Exercise description: The response must consist of the lines below from the one with "Click the heart icon" through the one with "Given: Click the back arrow navigation icon", exactly as they appear and with both ends kept.

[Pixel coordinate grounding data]
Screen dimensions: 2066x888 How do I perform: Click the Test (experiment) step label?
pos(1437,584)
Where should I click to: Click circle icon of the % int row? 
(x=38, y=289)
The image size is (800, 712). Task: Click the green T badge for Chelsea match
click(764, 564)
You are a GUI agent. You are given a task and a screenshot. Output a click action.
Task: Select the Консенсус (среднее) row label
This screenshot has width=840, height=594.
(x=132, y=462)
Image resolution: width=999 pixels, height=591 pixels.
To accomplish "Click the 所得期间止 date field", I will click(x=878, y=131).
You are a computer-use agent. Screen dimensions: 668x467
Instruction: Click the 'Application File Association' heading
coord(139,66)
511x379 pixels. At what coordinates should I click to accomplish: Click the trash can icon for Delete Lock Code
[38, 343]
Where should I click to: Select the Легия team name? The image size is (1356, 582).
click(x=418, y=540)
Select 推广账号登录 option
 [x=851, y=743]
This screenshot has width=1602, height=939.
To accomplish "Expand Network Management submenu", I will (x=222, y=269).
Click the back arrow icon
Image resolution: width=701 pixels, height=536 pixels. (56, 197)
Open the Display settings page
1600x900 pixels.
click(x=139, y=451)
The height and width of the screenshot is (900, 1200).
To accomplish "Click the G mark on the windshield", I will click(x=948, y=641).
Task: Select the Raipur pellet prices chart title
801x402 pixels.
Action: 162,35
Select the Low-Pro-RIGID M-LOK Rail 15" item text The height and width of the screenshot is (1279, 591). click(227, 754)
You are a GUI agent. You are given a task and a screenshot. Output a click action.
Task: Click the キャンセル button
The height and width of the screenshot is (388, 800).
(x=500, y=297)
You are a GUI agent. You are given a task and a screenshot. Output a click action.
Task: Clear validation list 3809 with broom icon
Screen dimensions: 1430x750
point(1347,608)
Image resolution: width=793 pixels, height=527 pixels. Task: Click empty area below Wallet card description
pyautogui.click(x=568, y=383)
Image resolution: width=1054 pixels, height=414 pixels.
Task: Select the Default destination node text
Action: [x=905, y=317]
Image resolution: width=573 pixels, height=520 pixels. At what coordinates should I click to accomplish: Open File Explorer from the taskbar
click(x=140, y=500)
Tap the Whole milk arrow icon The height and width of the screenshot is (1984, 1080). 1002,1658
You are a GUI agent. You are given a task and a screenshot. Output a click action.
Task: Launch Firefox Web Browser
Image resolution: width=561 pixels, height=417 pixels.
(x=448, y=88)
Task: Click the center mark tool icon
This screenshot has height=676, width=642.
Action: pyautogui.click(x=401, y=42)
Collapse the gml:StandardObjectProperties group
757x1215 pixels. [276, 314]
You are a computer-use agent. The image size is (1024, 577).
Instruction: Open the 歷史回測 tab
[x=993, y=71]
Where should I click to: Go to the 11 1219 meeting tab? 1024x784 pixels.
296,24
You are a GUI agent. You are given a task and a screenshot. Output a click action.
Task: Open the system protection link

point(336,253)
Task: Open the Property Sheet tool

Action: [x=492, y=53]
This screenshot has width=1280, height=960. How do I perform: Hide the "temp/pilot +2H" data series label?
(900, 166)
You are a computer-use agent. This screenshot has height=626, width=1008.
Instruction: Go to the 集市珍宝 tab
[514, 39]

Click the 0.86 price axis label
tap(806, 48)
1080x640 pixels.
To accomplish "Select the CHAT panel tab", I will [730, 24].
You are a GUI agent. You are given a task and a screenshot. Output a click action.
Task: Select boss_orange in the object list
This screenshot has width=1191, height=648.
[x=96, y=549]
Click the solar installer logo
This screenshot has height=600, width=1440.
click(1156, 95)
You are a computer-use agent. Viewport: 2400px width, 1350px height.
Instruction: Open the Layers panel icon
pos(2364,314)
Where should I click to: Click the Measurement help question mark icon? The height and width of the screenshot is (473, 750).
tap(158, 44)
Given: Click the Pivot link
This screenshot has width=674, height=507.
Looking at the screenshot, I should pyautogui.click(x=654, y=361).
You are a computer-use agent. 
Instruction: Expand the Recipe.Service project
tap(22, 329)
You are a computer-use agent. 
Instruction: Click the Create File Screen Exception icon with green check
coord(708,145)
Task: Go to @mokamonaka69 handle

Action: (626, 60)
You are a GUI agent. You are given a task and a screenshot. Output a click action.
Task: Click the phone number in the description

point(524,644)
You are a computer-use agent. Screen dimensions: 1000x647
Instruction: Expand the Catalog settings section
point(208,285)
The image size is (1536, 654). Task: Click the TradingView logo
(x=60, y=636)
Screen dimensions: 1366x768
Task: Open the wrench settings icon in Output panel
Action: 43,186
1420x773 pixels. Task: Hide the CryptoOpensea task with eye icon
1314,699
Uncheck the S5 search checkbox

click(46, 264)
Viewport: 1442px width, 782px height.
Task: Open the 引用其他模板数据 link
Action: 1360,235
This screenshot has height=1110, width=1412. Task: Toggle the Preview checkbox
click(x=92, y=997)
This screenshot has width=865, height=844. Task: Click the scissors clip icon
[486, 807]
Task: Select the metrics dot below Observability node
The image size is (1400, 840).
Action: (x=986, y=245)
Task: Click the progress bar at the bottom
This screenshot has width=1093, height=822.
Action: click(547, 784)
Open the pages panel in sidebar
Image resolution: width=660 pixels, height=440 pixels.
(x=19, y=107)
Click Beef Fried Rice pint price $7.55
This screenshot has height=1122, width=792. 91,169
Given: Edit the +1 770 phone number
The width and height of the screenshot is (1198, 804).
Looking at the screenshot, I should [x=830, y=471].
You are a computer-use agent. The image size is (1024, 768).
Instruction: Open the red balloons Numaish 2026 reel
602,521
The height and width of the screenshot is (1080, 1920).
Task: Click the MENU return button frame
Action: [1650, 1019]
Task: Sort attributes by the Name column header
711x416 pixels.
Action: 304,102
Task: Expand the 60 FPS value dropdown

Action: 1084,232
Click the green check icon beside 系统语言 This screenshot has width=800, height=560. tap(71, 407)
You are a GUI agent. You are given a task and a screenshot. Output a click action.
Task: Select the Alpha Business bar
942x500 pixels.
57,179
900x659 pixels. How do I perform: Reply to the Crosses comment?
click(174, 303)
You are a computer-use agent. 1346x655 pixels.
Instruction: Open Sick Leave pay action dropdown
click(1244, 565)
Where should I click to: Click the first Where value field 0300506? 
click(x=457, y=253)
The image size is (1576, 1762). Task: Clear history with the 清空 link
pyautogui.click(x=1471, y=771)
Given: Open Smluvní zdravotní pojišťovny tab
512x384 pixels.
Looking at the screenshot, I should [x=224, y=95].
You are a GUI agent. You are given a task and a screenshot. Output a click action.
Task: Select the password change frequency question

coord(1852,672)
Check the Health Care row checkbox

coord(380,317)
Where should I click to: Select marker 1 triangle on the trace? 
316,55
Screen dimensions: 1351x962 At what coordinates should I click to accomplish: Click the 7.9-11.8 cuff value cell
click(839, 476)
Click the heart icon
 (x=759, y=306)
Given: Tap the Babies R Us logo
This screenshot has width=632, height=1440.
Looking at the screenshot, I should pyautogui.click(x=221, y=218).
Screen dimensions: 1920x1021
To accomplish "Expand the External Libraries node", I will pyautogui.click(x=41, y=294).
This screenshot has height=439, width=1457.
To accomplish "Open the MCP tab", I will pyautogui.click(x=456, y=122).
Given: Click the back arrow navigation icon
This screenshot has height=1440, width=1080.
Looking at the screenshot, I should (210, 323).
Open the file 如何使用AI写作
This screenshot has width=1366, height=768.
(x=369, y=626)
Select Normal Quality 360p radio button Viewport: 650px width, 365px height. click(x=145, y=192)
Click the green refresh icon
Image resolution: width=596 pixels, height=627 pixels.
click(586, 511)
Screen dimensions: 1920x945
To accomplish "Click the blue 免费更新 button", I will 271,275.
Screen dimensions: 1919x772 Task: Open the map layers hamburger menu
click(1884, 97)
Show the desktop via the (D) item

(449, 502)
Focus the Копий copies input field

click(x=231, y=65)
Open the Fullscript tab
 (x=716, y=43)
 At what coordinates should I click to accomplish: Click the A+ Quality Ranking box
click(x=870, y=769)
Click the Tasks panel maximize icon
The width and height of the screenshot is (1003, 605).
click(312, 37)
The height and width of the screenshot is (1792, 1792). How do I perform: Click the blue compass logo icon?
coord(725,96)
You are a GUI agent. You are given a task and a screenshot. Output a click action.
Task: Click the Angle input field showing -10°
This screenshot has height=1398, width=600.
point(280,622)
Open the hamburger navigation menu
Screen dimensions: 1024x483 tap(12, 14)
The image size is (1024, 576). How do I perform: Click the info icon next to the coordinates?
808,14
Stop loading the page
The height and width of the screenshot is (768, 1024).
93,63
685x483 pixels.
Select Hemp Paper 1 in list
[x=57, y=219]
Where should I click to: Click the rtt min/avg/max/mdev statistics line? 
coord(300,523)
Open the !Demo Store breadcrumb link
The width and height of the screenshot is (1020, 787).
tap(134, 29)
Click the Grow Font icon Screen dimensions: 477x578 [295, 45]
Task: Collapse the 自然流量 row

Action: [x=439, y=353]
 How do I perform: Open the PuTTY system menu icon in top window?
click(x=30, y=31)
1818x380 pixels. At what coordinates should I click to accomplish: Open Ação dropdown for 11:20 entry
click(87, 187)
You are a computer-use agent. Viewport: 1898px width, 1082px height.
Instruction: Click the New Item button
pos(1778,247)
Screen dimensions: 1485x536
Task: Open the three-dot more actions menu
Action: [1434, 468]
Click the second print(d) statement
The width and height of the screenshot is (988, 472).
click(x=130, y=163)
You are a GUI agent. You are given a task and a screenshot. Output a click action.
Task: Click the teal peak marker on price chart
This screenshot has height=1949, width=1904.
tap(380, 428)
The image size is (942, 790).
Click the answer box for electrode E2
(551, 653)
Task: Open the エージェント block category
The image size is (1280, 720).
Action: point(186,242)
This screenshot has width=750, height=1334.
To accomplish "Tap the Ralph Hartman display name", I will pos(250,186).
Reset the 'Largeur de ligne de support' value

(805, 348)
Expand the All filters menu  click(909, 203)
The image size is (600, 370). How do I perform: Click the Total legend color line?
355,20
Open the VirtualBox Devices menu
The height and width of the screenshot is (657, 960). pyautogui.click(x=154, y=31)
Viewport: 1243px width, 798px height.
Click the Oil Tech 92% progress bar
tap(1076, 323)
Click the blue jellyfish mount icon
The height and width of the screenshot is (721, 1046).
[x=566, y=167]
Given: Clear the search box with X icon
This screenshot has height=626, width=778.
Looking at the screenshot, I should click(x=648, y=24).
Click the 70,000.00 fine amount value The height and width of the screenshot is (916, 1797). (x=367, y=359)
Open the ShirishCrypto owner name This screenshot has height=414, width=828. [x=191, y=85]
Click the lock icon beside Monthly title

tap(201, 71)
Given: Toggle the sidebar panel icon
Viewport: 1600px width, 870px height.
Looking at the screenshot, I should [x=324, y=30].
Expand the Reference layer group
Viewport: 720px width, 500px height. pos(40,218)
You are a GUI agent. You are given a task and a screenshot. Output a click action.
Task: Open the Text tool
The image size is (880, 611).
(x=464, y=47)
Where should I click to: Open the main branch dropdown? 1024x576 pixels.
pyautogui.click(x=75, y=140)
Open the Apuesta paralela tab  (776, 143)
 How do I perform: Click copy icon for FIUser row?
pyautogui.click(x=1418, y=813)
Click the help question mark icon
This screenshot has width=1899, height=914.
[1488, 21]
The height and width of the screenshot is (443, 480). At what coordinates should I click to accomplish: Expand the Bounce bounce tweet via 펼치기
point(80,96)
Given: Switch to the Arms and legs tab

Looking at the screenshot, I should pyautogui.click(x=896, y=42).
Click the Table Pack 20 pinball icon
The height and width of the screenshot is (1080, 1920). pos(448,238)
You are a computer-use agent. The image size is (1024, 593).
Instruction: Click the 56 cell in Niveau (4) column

Solution to the exercise:
Click the heart icon
 (x=759, y=306)
Given: Tap the Babies R Us logo
This screenshot has width=632, height=1440.
Looking at the screenshot, I should pyautogui.click(x=221, y=218).
Screen dimensions: 1920x1021
To accomplish "Expand the External Libraries node", I will pyautogui.click(x=41, y=294).
This screenshot has height=439, width=1457.
To accomplish "Open the MCP tab", I will pyautogui.click(x=456, y=122).
Given: Click the back arrow navigation icon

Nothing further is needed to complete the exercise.